US Police officers charged with over 400 rapes that occurred over a 9 year period.

I’ve been a sex crimes investigator for several years now in a large metropolitan area now that has a civilian oversight committee. I have personally arrested law enforcement officers and high ranking military members for sex crimes more often than most people would think.

I had one police lieutenant of a neighborhood agency come in for an interview in his uniform and confess to sex crimes against his three grandchildren. After the interview, he said “thanks for letting me get this off my chest” and got up to leave. He actually thought he wasn’t going to be held accountable. I informed him that he was being charged and I arrested him. He tried to resist and it took three of us to get him into custody. He screamed the entire time that we were traitors.

I took him straight to the detention center in his uniform and handcuffs.
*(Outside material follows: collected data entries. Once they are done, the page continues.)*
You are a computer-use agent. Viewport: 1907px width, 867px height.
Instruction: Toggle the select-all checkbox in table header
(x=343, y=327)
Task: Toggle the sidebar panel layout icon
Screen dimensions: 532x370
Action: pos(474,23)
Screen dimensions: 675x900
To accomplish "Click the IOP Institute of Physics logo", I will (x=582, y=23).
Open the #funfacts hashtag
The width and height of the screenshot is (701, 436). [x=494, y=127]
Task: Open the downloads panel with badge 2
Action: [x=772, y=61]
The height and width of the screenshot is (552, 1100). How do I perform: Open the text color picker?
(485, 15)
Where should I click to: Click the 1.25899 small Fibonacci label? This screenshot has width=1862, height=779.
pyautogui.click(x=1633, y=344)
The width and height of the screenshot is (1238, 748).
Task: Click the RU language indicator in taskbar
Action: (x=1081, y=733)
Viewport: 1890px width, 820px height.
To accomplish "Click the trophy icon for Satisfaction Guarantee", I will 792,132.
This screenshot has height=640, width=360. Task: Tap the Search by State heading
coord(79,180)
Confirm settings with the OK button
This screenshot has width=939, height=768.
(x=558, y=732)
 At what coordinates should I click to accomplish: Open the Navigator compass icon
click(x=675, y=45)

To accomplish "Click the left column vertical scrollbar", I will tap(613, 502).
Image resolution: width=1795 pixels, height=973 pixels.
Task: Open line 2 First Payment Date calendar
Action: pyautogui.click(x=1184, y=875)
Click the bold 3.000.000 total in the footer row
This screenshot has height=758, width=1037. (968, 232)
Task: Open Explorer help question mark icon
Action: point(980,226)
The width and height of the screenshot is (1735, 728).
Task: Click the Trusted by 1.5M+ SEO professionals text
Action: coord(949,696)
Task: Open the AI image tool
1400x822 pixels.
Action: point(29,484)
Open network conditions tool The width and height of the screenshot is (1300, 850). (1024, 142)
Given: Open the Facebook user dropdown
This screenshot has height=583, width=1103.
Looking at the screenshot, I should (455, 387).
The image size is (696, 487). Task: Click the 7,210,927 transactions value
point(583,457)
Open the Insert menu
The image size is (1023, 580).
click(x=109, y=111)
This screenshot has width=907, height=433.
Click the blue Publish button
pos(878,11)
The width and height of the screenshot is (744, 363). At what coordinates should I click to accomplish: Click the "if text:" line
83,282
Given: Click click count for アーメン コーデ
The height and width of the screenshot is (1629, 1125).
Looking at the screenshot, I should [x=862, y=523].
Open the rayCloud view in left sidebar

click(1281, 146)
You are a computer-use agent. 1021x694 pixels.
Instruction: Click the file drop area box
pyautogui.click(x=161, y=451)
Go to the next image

I told him if he was so proud of his profession everyone at the jail could know.

In my experience this is the issue: there is no Federal standard for law enforcement oversight and training throughout the USA. The onus is on each state to come up with guidelines for oversight and training standards, and each jurisdiction to decide how they monitor these both. It’s such an archaic system because without a set standard for training and oversight, each agency is left to its own devices.

Some mid-size to larger agencies do well IF there is proper funding for public safety, proper vetting for potential hires, proper training for recruits, and proper oversight for all sworn personnel. Without all of these working together the police department will self-police and that’s never a good idea. I have kids and I wouldn’t let them make the decision to drive a car and handle dangerous weapons, and THEN let them decide their punishment if they run someone over and shoot someone. It doesn’t make sense and it’s not too for anyone. Until we decide to have a set standard for hiring, training and oversight there will continue to be issues with police agencies— even the most well-meaning ones.